PROMPT 1: Return the Killing Sound passage word for word from "Members of Bristol's" up to and including "at Alchemy, London.".
PROMPT 2: Resume the Killing Sound passage, picking up right after its final sentence.

PASSAGE SHOWN:

Oblique soundsystem murderers from Killing Sound, the trio of Amos Childs, Seb Gainsborough and Sam Kidel.
Members of Bristol's noted Young Echo collective, Killing Sound make their full recorded debut on this self-titled 2x12", its four tracks cut obnoxiously loud across four sides by Matt Colton at Alchemy, London.


Bristol's Vessel, El Kid and Jabu, part of the Young Echo collective, follow 2012's excellent Killing Sound tape for No Corners with this heavy doublepack for Blackest Ever Black. Described by the label as containing "four oblique soundsystem murderers", the EP is in some respects a bit of a side-step for BEB, edging away from their largely post-industrial and archival leanings in favour of something much more contemporary. Young Echo have had an incredible amount of press and attention over the last 18 months, testament perhaps to the rich and diverse number of projects its members have been and are involved with, as well their roots in Bristol's renowned soundsystem culture. But the material on offer here is quite removed from the classic dubwise aesthetic you might associate with the city, instead Killing Sound demonstrate an enviable amount of self restraint through four slow-building, widescreen productions. "Six Harmonies" is perhaps the most striking of the four tracks on offer, making use of Sino-signatures that evoke the spirit of Photek's classic "Ni-Ten-Ichi-Ryu", albeit shorn of percussion, instead engineering hi-tech ambience that leans on the simplest components - even a small shift in pitch at the very end of the track startles. "Thousand Hands' makes use of more obvious soundsystem archetypes, with dub stabs, electronic pulses and gunshots scattered throughout the track, yet once again the execution is measured and withdrawn, opting away from the obvious in favour of tense, atmospheric ambience. "Eight Methods" is more evocative and ordinary, a kind of looped, treated symphonic ambience you've probably heard many times before, while "Water Boxing" ends the set with a regimented percussive number that steers clear of obvious drops - once again to great effect. - Boomkat

Killing Sound is yet another outgrowth of the endlessly recombinant Young Echo collective; this time it's members Vessel, El Kid and Jabu at the controls. The shadowy, abstract aesthetic of the group's solo debut will be familiar to Young Echo fans, but here it's reduced to its barest essence. The resultant meditative assemblages, all tawny bell-tones and submerged percussion, find a suitable home on Blackest Ever Black. Still, the soundsystem values that animate many Young Echo projects remain central. These four tracks have been pressed one-per-side to a double-12-inch, ensuring maximum loudness and bass response. And musically, dub—both as process and as sound source—is a strong presence. "Thousand Hands" opens with arid skank-chords and bleeping sirens, joined in the latter half by what sounds like a machinegun unloading into a spring reverb. "Water Boxing," meanwhile, transforms what could be the crackle-strewn intro from an old roots reggae tune into a taut study in bass pressure.

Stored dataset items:
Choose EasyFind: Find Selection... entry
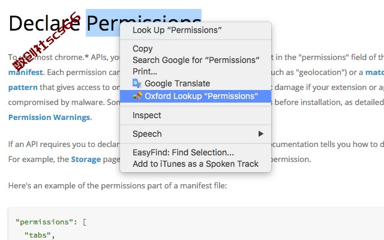 pyautogui.click(x=196, y=152)
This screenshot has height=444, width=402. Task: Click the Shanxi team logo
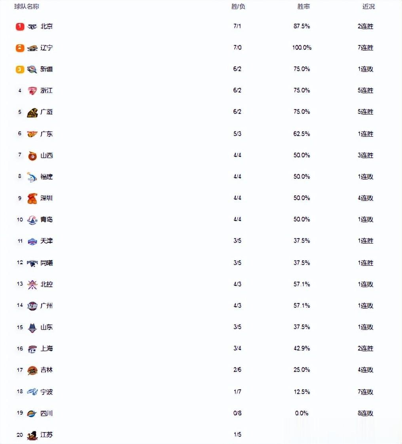coord(32,156)
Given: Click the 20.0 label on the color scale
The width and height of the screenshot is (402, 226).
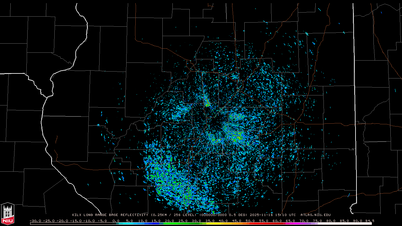Looking at the screenshot, I should click(170, 221).
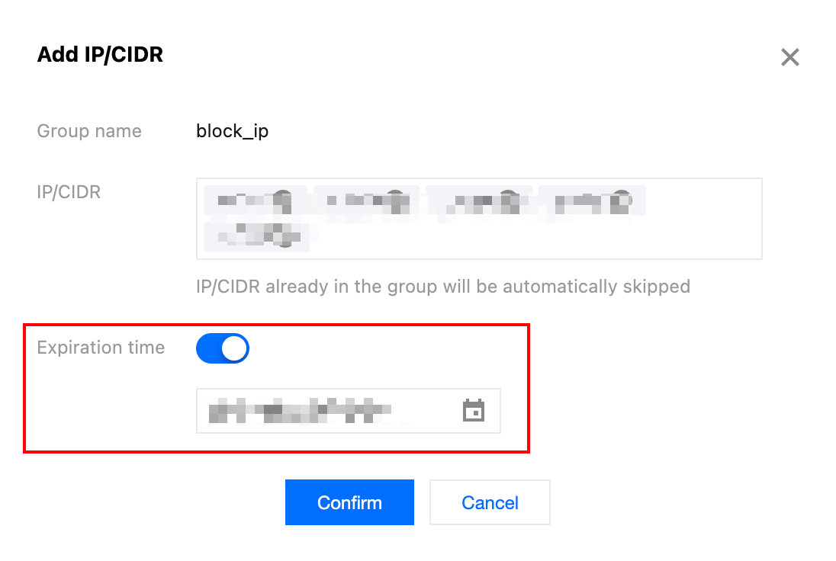Click the "Add IP/CIDR" dialog title
Image resolution: width=836 pixels, height=561 pixels.
(x=100, y=55)
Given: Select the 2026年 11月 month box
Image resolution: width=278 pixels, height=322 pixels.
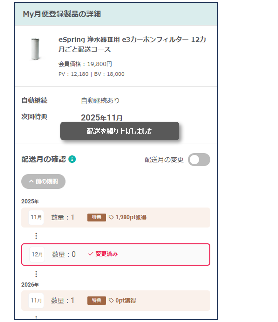Looking at the screenshot, I should coord(36,301).
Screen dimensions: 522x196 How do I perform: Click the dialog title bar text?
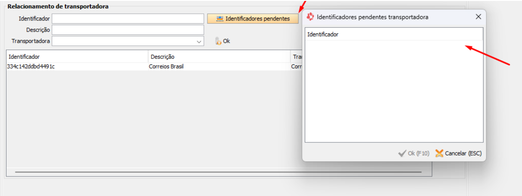[372, 17]
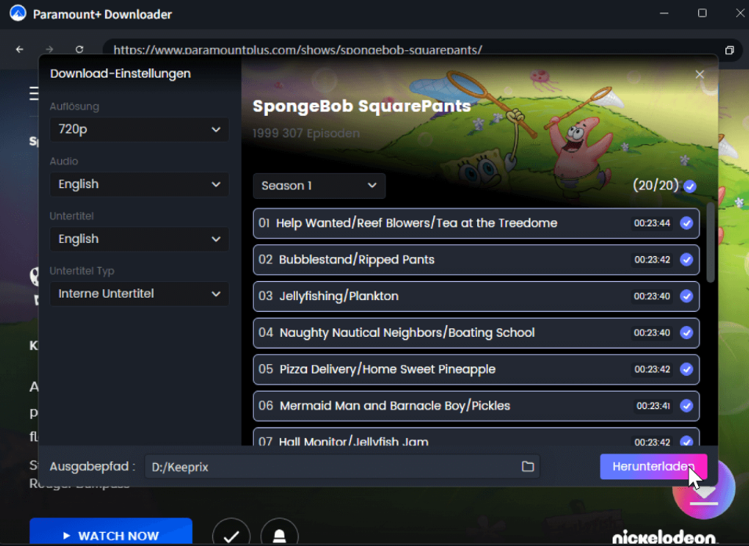Uncheck episode 03 Jellyfishing/Plankton
Viewport: 749px width, 546px height.
point(686,296)
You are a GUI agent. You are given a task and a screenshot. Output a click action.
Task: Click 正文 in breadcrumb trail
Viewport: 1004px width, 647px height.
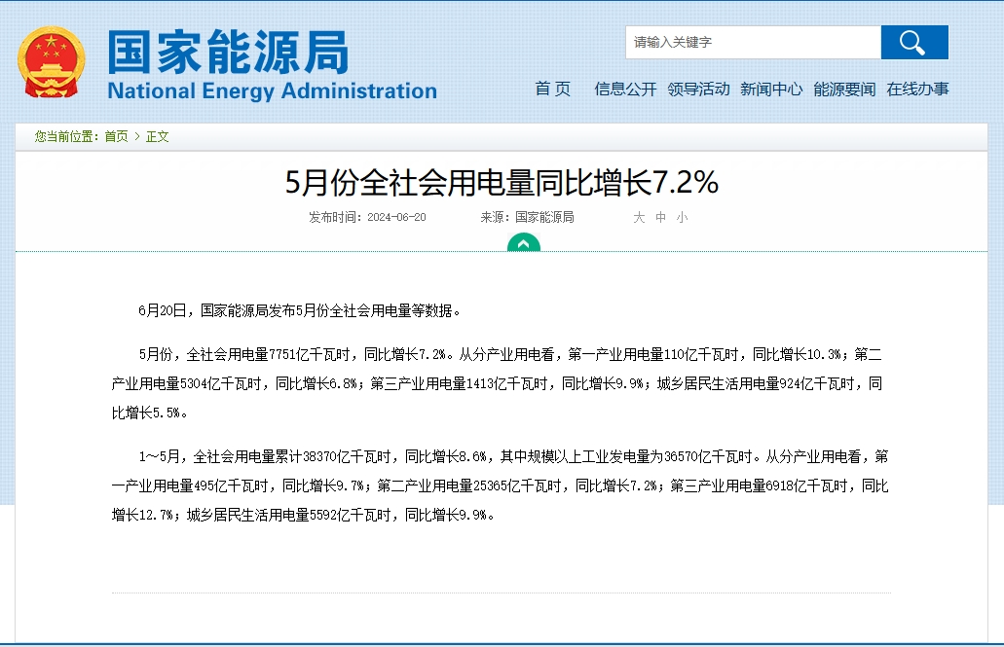(x=158, y=136)
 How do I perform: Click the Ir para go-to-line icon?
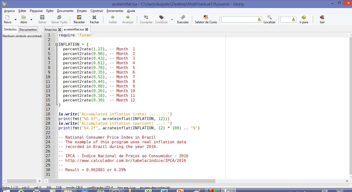coord(304,18)
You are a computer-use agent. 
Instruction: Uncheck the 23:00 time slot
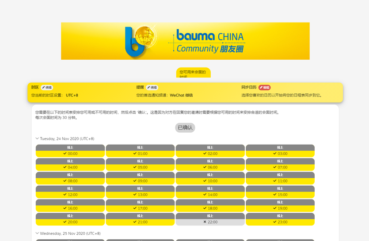[280, 222]
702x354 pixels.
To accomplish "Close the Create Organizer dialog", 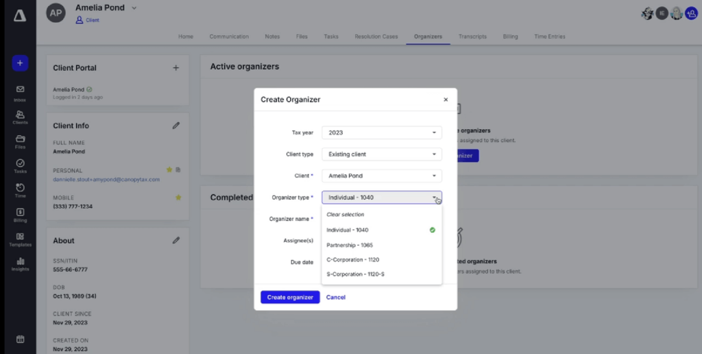I will tap(446, 99).
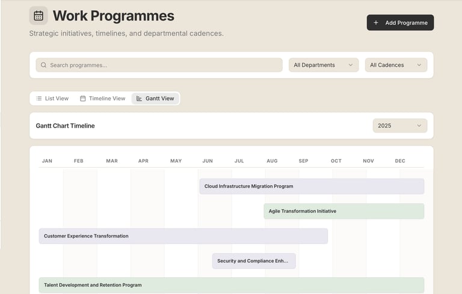Image resolution: width=462 pixels, height=294 pixels.
Task: Click the Add Programme button
Action: pyautogui.click(x=400, y=23)
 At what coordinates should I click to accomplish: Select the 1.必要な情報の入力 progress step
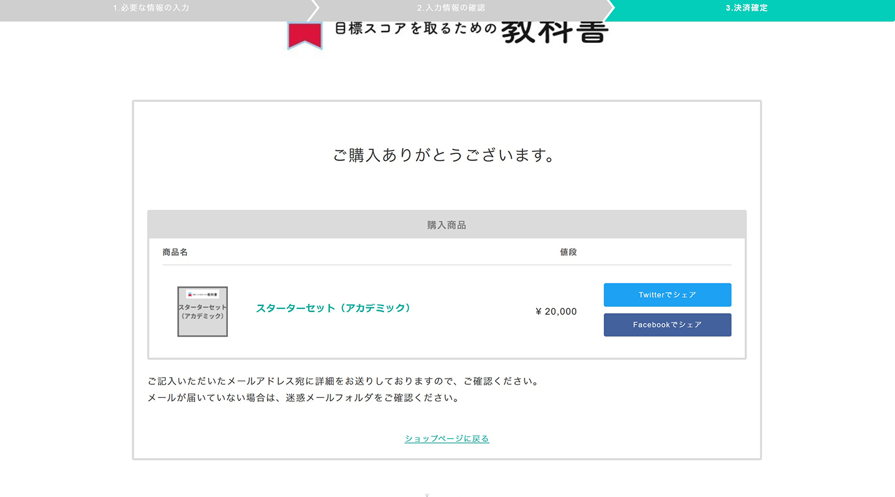pyautogui.click(x=150, y=9)
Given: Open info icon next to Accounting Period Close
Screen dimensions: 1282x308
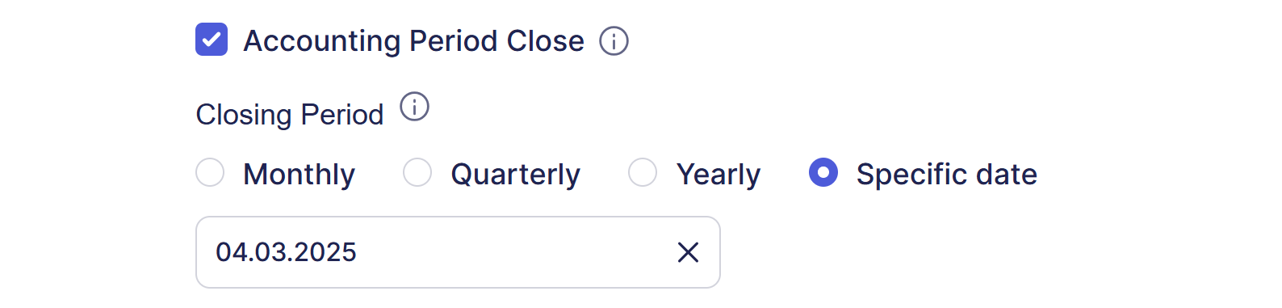Looking at the screenshot, I should click(614, 40).
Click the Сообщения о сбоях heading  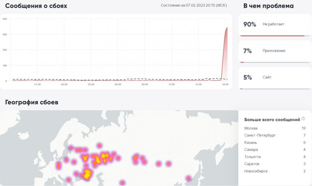tap(36, 6)
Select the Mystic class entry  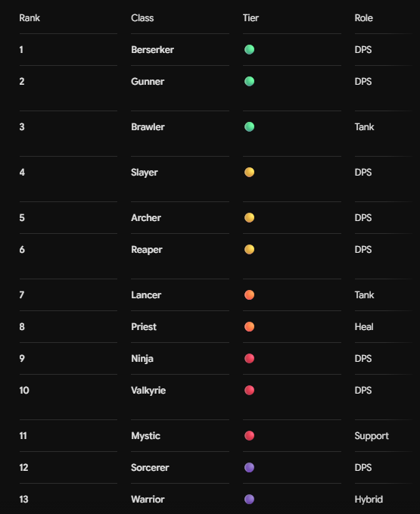coord(145,436)
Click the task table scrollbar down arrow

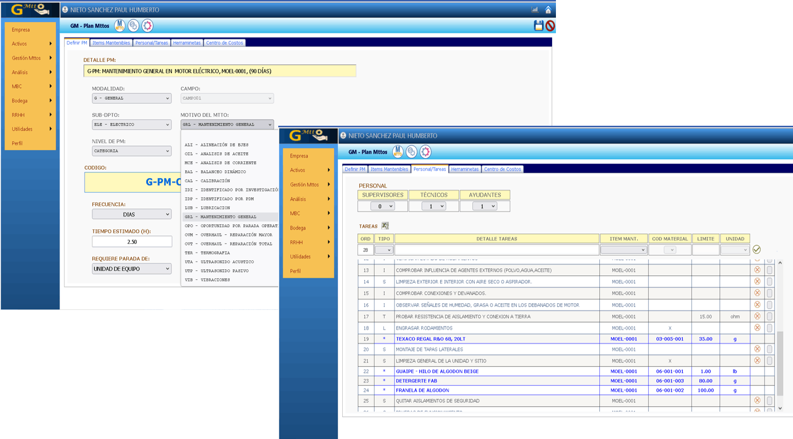click(x=780, y=408)
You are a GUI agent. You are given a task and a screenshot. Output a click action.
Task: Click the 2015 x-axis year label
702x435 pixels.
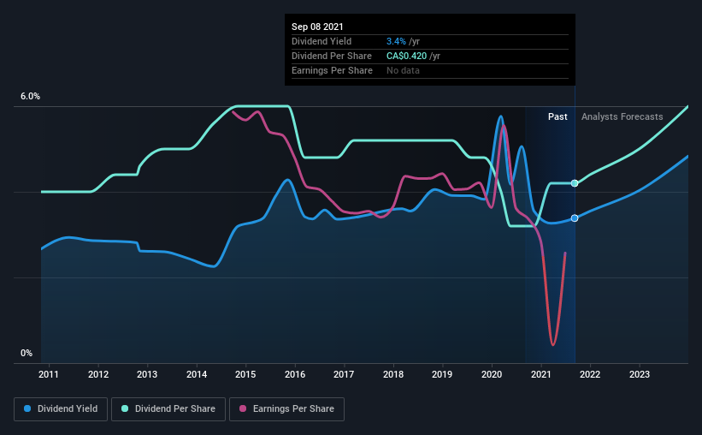tap(245, 374)
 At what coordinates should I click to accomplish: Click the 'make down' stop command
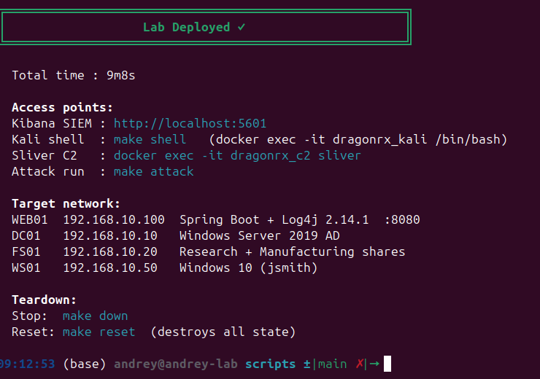click(x=95, y=316)
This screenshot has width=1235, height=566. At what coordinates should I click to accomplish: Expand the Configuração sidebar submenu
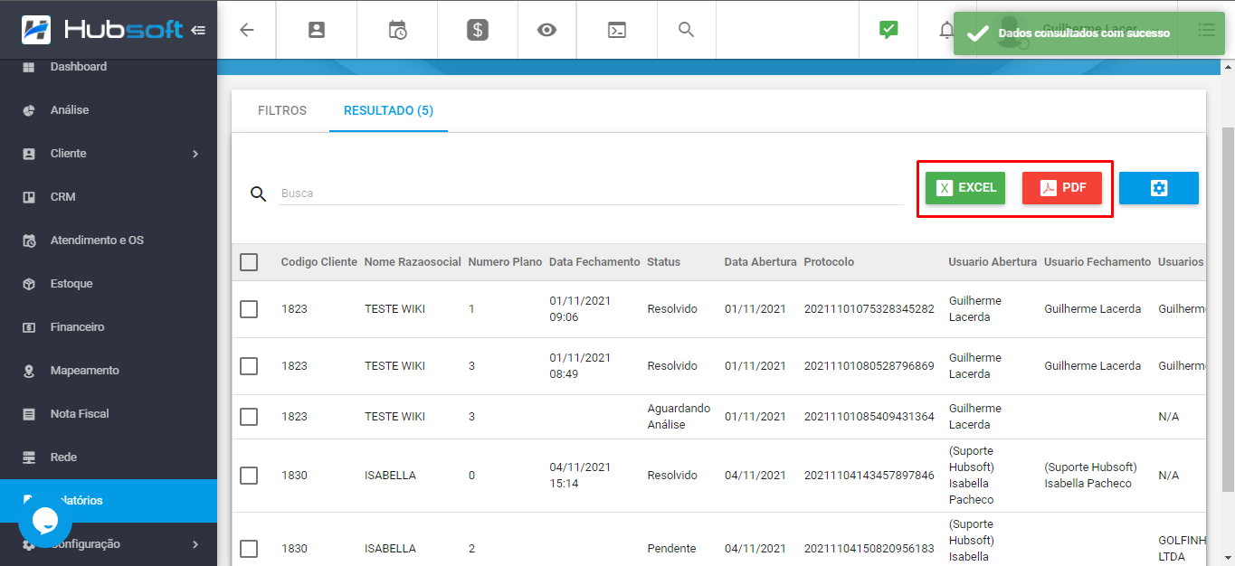109,543
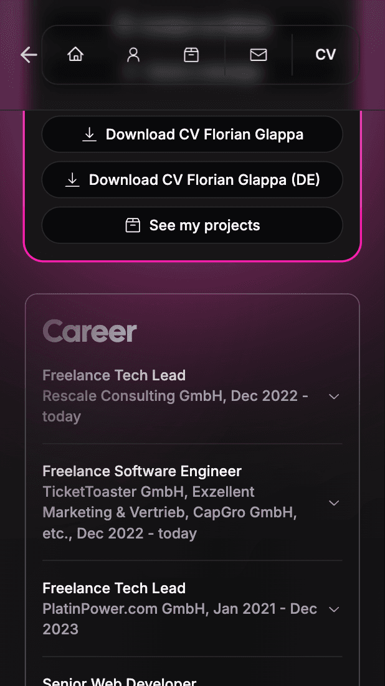
Task: Expand PlatinPower.com GmbH entry chevron
Action: pyautogui.click(x=334, y=609)
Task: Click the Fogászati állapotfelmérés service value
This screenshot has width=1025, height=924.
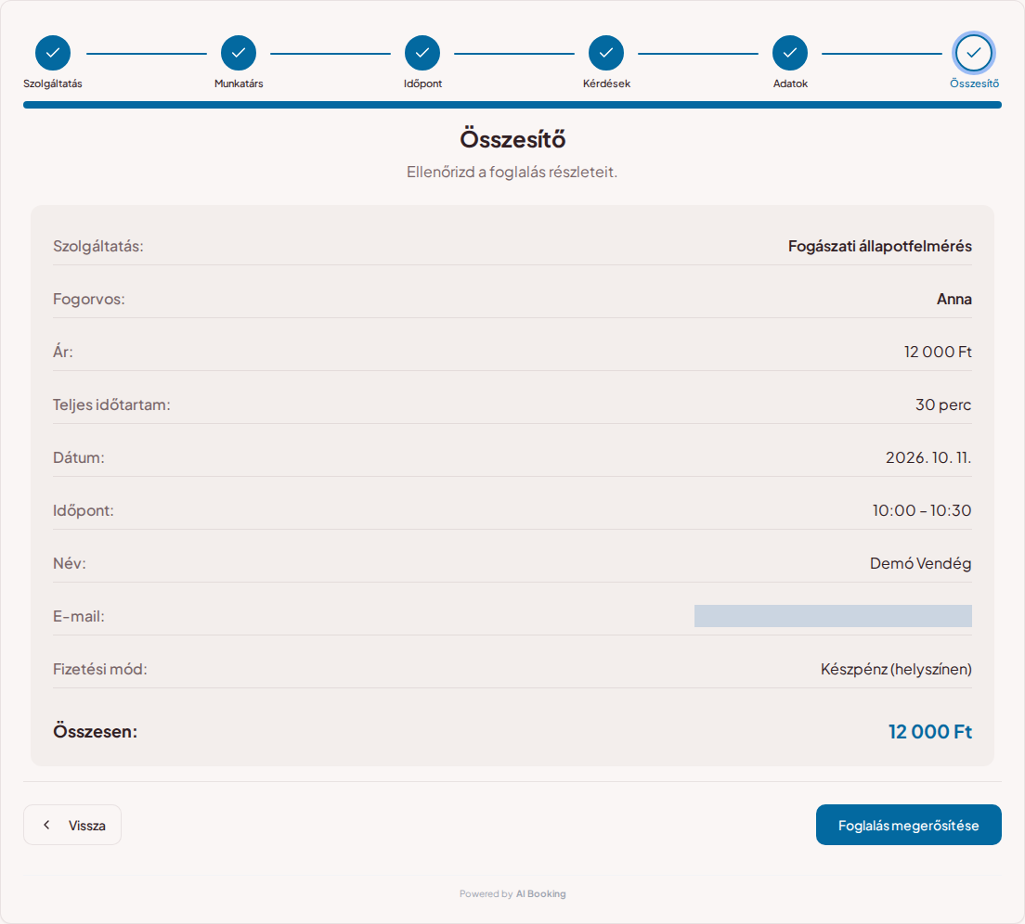Action: click(879, 246)
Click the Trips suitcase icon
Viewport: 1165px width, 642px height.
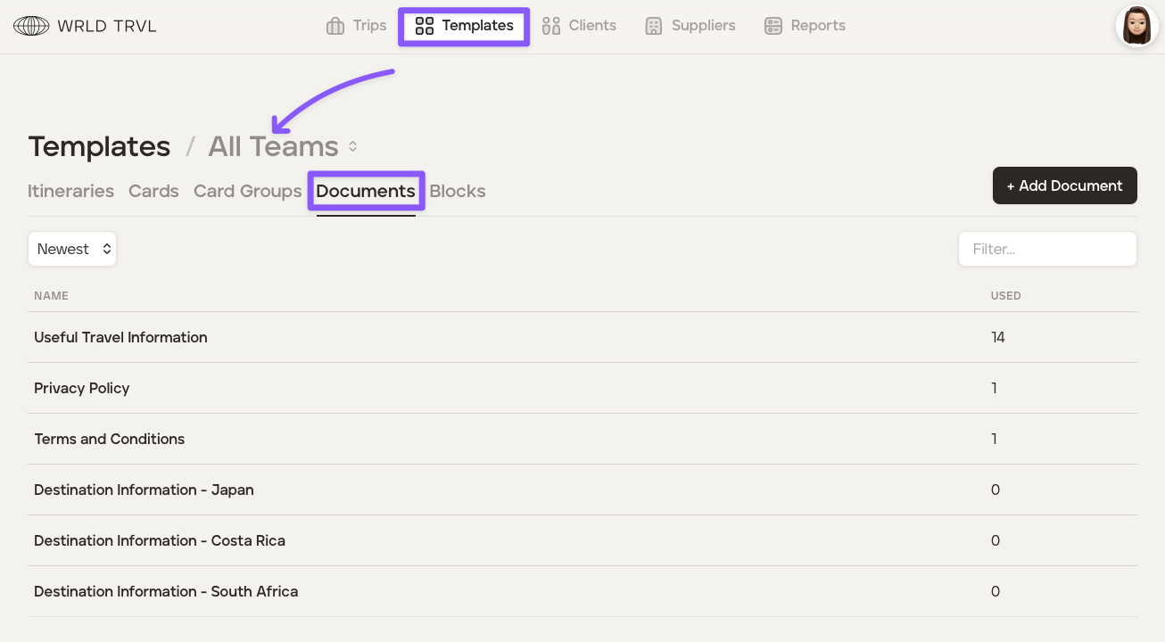335,26
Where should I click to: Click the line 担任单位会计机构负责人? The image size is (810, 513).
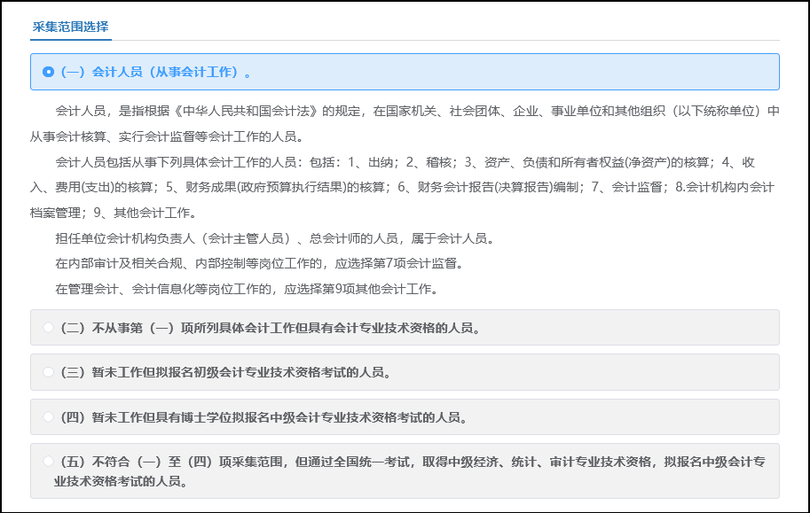point(274,238)
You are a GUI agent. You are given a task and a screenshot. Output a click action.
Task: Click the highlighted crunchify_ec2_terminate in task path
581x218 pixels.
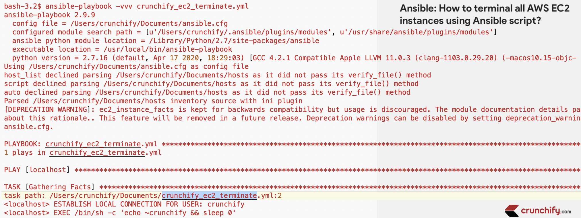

WRITTEN ANSWER 1:
Members of Bristol's noted Young Echo collective, Killing Sound make their full recorded debut on this self-titled 2x12", its four tracks cut obnoxiously loud across four sides by Matt Colton at Alchemy, London.

WRITTEN ANSWER 2:
Elsewhere the trio pitch for a more conventional sort of darkness. The monks-in-a-shadowed-abbey vibe of "Six Harmonies" feels a bit hackneyed, but the execution remains highly refined—which is particularly impressive given that these tracks are real-time performances rather than carefully assembled studio tracks. "Eight Methods" turns similar atmospheres to more exquisite ends. Hewn from a faded choral sample and a few mournful bass notes, it's reminiscent of Tropic Of Cancer at her sparsest. But rather than floating in mournful stasis, it steadily, almost imperceptibly, lowers in pitch, creating a sense of perpetual transience—a slow descent towards a moment of resolution that never comes. - 

If you're familiar with Bristol's Young Echo collective, you're aware of the fact that their creative output crosses stylistic borders with little apparent concern for trends or wider affirmation. For Killing Sound, a subsidiary trio of the core group featuring Seb Gainsborough (Vessel), Amos Childs (Jabu, Zhou) and Sam Kidel (El Kid), this sentiment rings truer than ever. Together they apparently possess a "sizeable" archive of unreleased material, as Gainsborough explained to the Quietus' Rory Gibb in an interview for The Wire last year, almost all of it improvised on hardware and instruments both bought and hand-made, and recorded onto tape.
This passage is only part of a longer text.